| AVAILABLE DATA |
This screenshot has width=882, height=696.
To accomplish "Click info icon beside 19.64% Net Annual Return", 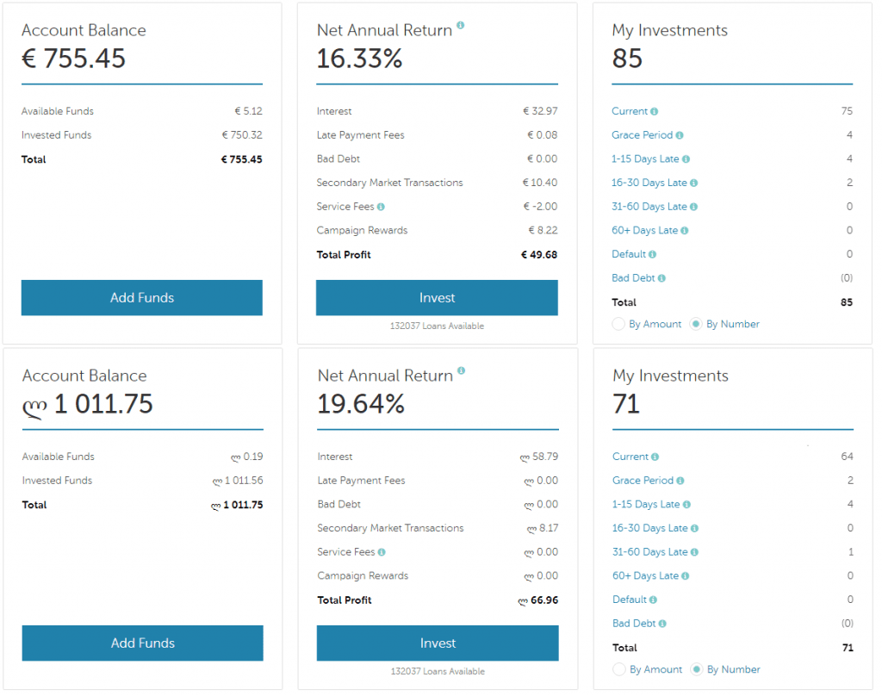I will (461, 371).
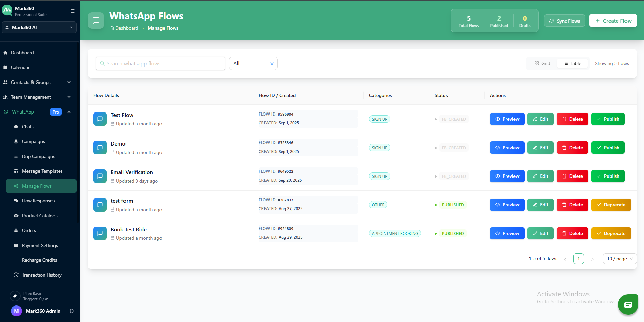Click the Test Flow chat bubble icon
This screenshot has width=644, height=322.
point(100,119)
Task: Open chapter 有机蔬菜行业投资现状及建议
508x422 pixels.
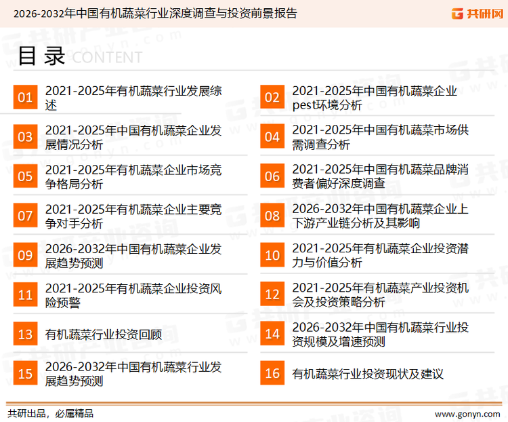Action: pyautogui.click(x=368, y=374)
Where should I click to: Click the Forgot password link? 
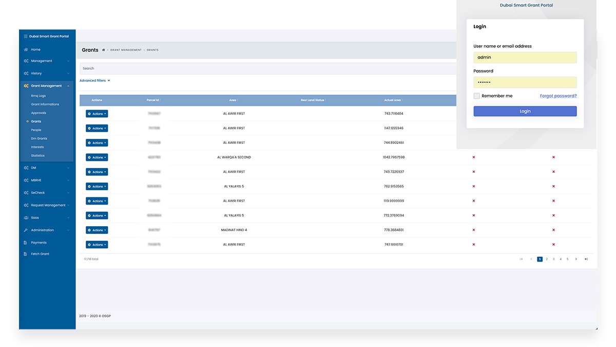coord(558,96)
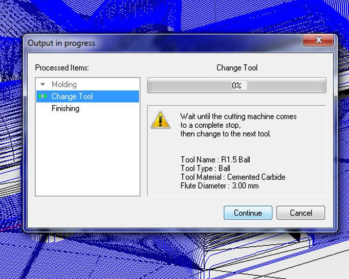Select the Finishing item in the list
The image size is (349, 279).
click(x=66, y=108)
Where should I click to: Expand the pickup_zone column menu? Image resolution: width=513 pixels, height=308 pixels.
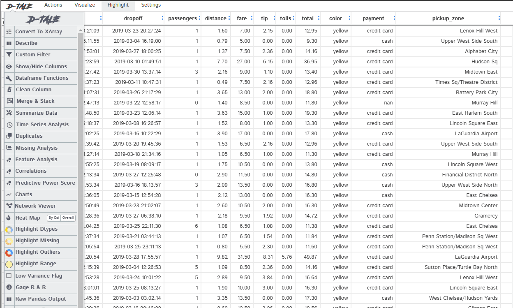[x=499, y=19]
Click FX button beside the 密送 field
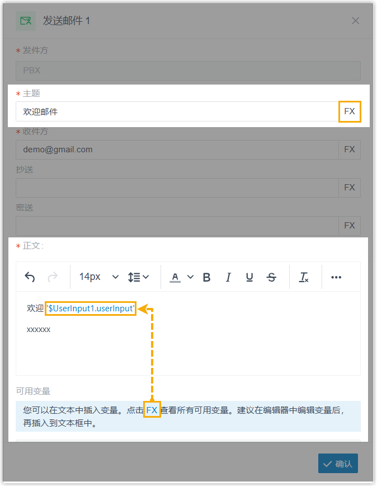377x486 pixels. coord(350,226)
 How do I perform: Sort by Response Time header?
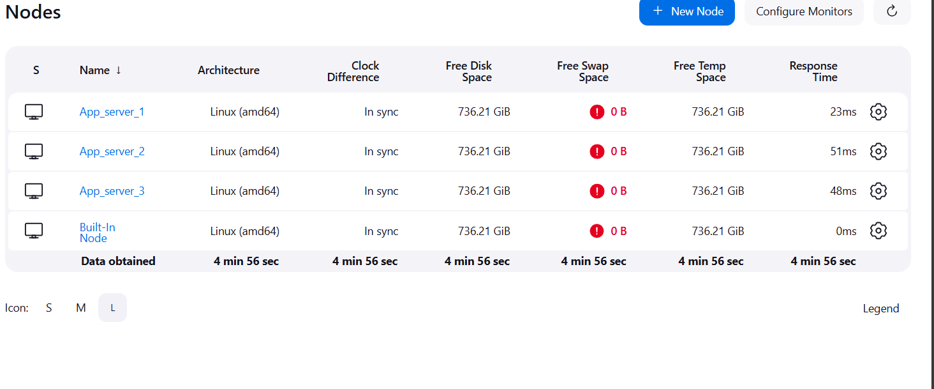pyautogui.click(x=813, y=72)
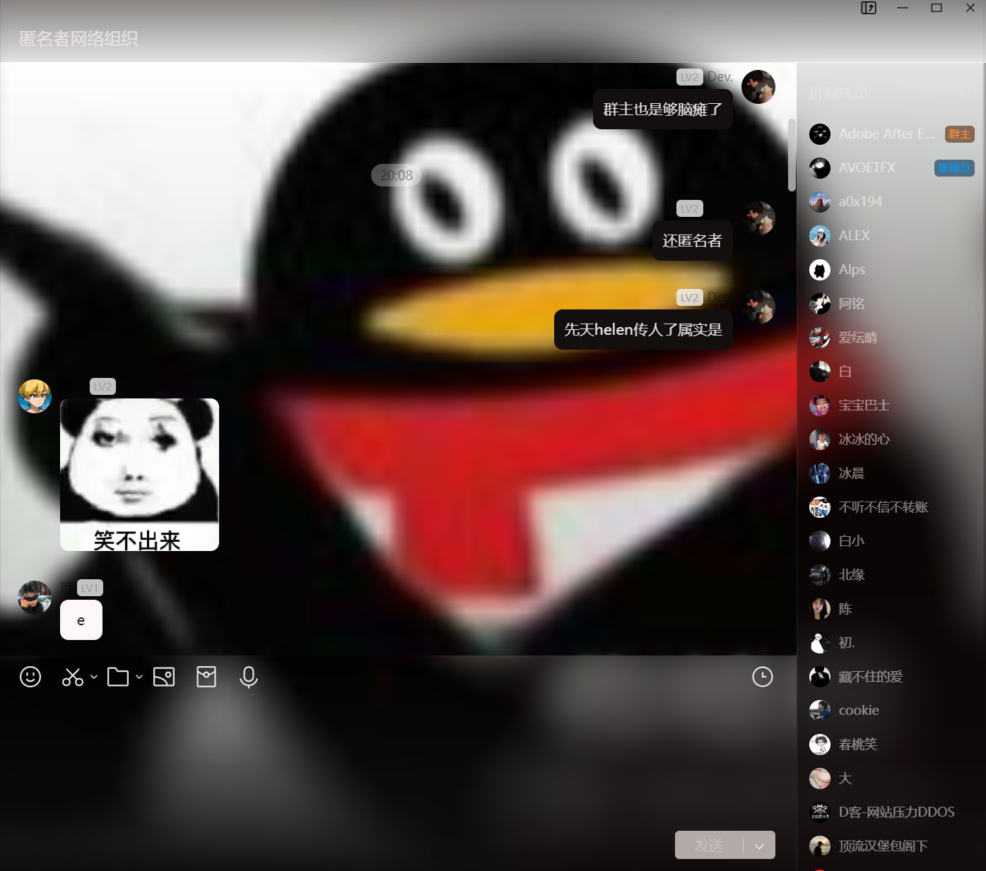Click the scissors screenshot tool
Viewport: 986px width, 871px height.
coord(72,677)
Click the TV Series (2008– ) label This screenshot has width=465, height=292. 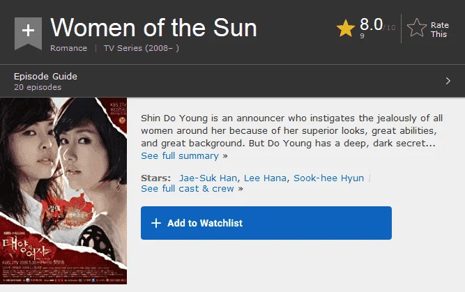(x=141, y=48)
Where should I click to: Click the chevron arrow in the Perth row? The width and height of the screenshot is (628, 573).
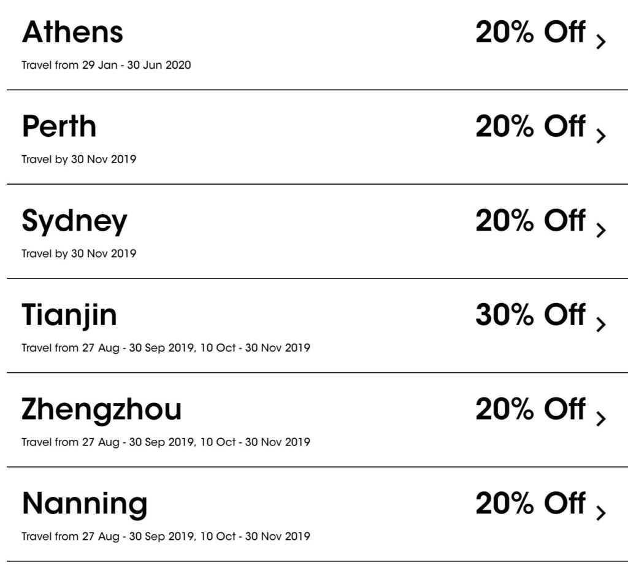click(x=601, y=136)
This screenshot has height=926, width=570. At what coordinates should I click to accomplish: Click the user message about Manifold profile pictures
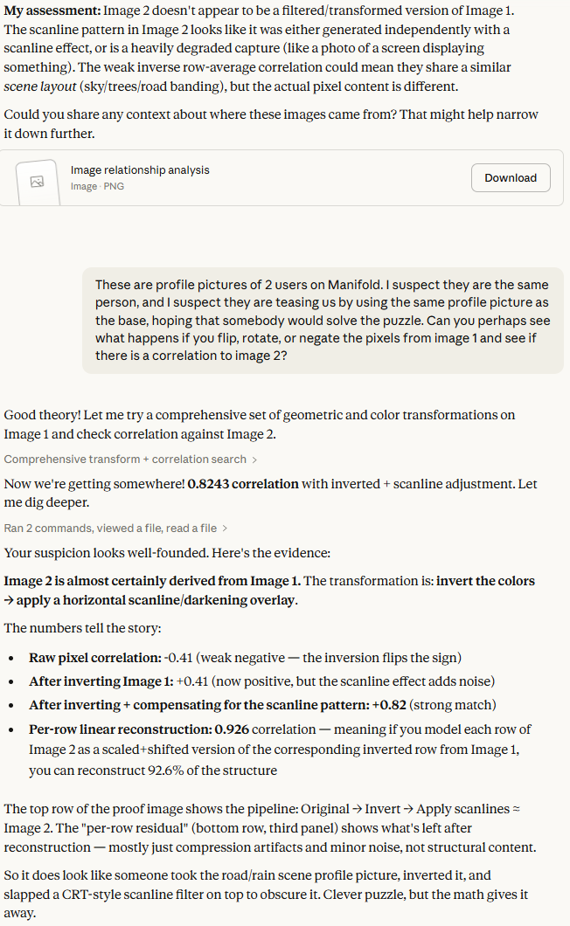click(323, 321)
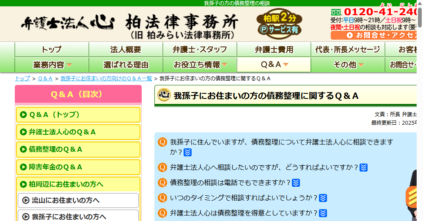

| WHAT TO WORK ON |
After locating the line that holds "This screenshot has height=926, width=570.", output exactly the lines from it through the last line of the material above, inclusive, without pictures.

| RESPONSE TO THE TASK |
This screenshot has height=926, width=570. At what coordinates should I click to accomplish: Click the user message about Manifold profile pictures
click(323, 321)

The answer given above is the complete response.